• _WHAT TO PRODUCE_: Could you write out the records exactly as they are given?

• _RECORDS FOR THIS TASK_:

━━━━━━

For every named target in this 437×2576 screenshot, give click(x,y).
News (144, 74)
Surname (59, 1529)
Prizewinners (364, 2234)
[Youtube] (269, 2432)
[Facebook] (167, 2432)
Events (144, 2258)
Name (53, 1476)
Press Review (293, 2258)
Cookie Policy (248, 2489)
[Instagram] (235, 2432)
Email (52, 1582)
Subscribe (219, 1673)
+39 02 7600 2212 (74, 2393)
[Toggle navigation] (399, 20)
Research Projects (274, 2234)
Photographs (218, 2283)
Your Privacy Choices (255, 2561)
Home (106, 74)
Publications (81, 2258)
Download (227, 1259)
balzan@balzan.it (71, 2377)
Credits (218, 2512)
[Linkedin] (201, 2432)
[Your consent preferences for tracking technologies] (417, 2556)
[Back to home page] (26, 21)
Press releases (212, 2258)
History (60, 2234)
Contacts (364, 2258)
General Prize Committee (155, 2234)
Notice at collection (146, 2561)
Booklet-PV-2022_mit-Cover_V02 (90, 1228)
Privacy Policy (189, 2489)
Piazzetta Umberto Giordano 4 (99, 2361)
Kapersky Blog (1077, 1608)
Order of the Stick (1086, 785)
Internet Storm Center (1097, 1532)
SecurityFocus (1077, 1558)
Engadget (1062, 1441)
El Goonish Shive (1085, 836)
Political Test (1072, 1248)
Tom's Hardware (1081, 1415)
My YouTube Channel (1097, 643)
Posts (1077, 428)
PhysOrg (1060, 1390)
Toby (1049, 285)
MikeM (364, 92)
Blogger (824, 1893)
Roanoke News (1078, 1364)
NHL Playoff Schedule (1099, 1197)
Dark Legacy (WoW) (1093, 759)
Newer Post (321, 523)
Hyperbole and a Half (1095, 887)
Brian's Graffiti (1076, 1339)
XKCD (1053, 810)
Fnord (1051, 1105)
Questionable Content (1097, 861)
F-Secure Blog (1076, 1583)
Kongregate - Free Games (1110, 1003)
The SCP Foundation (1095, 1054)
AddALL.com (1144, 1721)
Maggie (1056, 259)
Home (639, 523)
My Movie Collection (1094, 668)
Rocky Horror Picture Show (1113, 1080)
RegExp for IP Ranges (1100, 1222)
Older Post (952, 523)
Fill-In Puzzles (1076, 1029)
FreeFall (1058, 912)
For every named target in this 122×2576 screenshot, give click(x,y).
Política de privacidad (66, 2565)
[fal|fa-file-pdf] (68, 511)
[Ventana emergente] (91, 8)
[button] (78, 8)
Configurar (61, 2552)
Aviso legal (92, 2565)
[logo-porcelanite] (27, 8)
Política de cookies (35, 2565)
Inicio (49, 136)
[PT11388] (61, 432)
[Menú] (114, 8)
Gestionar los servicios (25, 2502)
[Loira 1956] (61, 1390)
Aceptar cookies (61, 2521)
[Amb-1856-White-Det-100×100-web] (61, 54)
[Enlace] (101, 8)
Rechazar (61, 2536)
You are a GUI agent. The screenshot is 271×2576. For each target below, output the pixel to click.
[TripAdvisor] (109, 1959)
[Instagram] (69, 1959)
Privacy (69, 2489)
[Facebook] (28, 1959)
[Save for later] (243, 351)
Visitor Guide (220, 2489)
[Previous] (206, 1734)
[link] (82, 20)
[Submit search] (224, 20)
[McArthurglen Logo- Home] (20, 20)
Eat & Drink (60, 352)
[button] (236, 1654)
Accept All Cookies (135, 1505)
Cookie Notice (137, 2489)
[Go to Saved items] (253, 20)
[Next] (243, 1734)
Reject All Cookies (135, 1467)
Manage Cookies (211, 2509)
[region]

━━━━━━

• _SOLUTION TO THIS PROBLEM_:
For every named target in this 437×2576 screenshot, give click(x,y).
News (144, 74)
Surname (59, 1529)
Prizewinners (364, 2234)
[Youtube] (269, 2432)
[Facebook] (167, 2432)
Events (144, 2258)
Name (53, 1476)
Press Review (293, 2258)
Cookie Policy (248, 2489)
[Instagram] (235, 2432)
Email (52, 1582)
Subscribe (219, 1673)
+39 02 7600 2212 (74, 2393)
[Toggle navigation] (399, 20)
Research Projects (274, 2234)
Photographs (218, 2283)
Your Privacy Choices (255, 2561)
Home (106, 74)
Publications (81, 2258)
Download (227, 1259)
balzan@balzan.it (71, 2377)
Credits (218, 2512)
[Linkedin] (201, 2432)
[Your consent preferences for tracking technologies] (417, 2556)
[Back to home page] (26, 21)
Press releases (212, 2258)
History (60, 2234)
Contacts (364, 2258)
General Prize Committee (155, 2234)
Notice at collection (146, 2561)
Booklet-PV-2022_mit-Cover_V02 (90, 1228)
Privacy Policy (189, 2489)
Piazzetta Umberto Giordano 4 (99, 2361)
Kapersky Blog (1077, 1608)
Order of the Stick (1086, 785)
Internet Storm Center (1097, 1532)
SecurityFocus (1077, 1558)
Engadget (1062, 1441)
El Goonish Shive (1085, 836)
Political Test (1072, 1248)
Tom's Hardware (1081, 1415)
My YouTube Channel (1097, 643)
Posts (1077, 428)
PhysOrg (1060, 1390)
Toby (1049, 285)
MikeM (364, 92)
Blogger (824, 1893)
Roanoke News (1078, 1364)
NHL Playoff Schedule (1099, 1197)
Dark Legacy (WoW) (1093, 759)
Newer Post (321, 523)
Hyperbole and a Half (1095, 887)
Brian's Graffiti (1076, 1339)
XKCD (1053, 810)
Fnord (1051, 1105)
Questionable Content (1097, 861)
F-Secure Blog (1076, 1583)
Kongregate - Free Games (1110, 1003)
The SCP Foundation (1095, 1054)
AddALL.com (1144, 1721)
Maggie (1056, 259)
Home (639, 523)
My Movie Collection (1094, 668)
Rocky Horror Picture Show (1113, 1080)
RegExp for IP Ranges (1100, 1222)
Older Post (952, 523)
Fill-In Puzzles (1076, 1029)
FreeFall (1058, 912)
For every named target in this 122×2576 screenshot, give click(x,y).
Política de privacidad (66, 2565)
[fal|fa-file-pdf] (68, 511)
[Ventana emergente] (91, 8)
[button] (78, 8)
Configurar (61, 2552)
Aviso legal (92, 2565)
[logo-porcelanite] (27, 8)
Política de cookies (35, 2565)
Inicio (49, 136)
[PT11388] (61, 432)
[Menú] (114, 8)
Gestionar los servicios (25, 2502)
[Loira 1956] (61, 1390)
Aceptar cookies (61, 2521)
[Amb-1856-White-Det-100×100-web] (61, 54)
[Enlace] (101, 8)
Rechazar (61, 2536)
You are a GUI agent. The screenshot is 271×2576. For each target below, output the pixel to click.
[TripAdvisor] (109, 1959)
[Instagram] (69, 1959)
Privacy (69, 2489)
[Facebook] (28, 1959)
[Save for later] (243, 351)
Visitor Guide (220, 2489)
[Previous] (206, 1734)
[link] (82, 20)
[Submit search] (224, 20)
[McArthurglen Logo- Home] (20, 20)
Eat & Drink (60, 352)
[button] (236, 1654)
Accept All Cookies (135, 1505)
Cookie Notice (137, 2489)
[Go to Saved items] (253, 20)
[Next] (243, 1734)
Reject All Cookies (135, 1467)
Manage Cookies (211, 2509)
[region]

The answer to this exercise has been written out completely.